To maximize redevelopment efficiency, and achieve the historical commission’s desires, the carriage house was carefully relocated and integrated into this building addition. RGS collaborated with the project architect and general contractor to determine the best location for the carriage house.
Thoughtful Redevelopment Through Modern Design Strategies
Preserving public views toward the front sides of these historic structures, RGS intentionally located the new structure and parking area within what had traditionally been the rear portion of this approximately 4-acre property. All service functions such as deliveries, parking, and refuse collection now occur within a mostly hidden service courtyard, while iconic rolling lawns and many mature trees remain undisturbed by these recent additions.

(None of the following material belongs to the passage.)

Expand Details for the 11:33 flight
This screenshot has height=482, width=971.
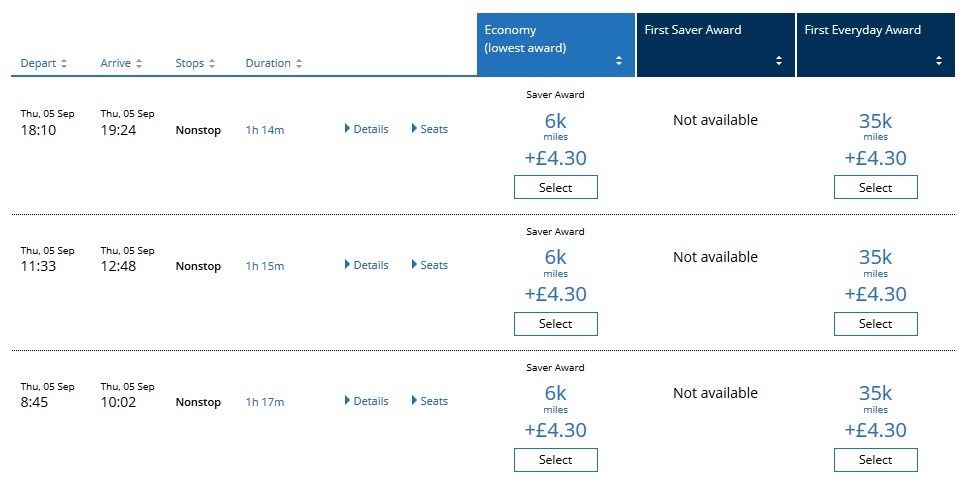pos(366,265)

Working with the South Central Transit Authority, RGS proposed a new bus stop with a connecting walkway to encourage residents and neighbors to utilize available public transportation. This new walkway follows the earlier route of Long Home’s original carriage drive. The location of the new structure along Walnut Street was also an attempt to further enhance the streetscape, with the new building’s architecture somewhat mimicking the rhythm and details from nearby streetscapes. Doing so allowed for the creation of a service courtyard where cars now park and deliveries are received.
Fitting Affordable Housing into an Established Neighborhood
Construction of multi-family, independent living facilities within Lancaster’s R-4 Zone required a Special Exception from the city’s Zoning Hearing Board. This project also required approvals from Lancaster’s Traffic Commission, Shade Tree Commission, Historical Commission, City Council, and Planning Commission.
Throughout this extensive process, several meetings were scheduled with Long Crest neighbors who initially opposed redevelopment efforts, but eventually voiced their support once specific project details were known.
Thanks in large part to the RGS team’s innovative and thoughtful design strategies, Long Crest now provides much-needed affordable housing, adaptively reuses two landmark structures, and once again contributes to its distinctive neighborhood context.